Please count the lines below that hold the word "Terdaftar" and give the count without any other text.

***

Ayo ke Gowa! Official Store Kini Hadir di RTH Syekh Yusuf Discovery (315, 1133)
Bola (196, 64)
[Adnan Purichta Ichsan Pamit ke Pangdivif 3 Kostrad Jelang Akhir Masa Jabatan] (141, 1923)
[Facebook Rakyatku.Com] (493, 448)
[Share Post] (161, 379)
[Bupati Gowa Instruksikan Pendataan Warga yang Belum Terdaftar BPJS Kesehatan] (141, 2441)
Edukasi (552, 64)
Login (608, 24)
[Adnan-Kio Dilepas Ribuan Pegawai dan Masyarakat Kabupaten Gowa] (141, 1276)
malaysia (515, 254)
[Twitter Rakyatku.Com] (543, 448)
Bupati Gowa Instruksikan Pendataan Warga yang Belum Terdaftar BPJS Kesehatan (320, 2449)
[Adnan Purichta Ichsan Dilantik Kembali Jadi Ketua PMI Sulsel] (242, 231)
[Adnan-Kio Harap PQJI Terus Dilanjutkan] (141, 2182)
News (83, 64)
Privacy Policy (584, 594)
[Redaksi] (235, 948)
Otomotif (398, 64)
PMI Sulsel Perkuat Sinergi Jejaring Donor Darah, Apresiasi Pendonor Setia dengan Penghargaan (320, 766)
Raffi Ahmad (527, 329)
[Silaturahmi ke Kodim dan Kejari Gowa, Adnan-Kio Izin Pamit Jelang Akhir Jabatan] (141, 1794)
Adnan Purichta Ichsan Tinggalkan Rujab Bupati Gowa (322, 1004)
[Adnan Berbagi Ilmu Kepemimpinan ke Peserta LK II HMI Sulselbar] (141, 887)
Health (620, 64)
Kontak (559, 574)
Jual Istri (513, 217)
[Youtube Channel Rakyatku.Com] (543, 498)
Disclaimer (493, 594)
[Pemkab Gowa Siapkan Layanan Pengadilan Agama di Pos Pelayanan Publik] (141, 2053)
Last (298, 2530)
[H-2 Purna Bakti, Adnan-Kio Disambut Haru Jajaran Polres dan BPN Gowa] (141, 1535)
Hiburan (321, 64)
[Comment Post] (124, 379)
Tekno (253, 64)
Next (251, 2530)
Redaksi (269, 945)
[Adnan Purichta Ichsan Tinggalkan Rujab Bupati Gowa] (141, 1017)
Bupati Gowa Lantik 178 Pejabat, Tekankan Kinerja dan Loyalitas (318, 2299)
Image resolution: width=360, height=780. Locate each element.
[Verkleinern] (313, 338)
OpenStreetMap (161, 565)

***

**Output for this exercise:**
2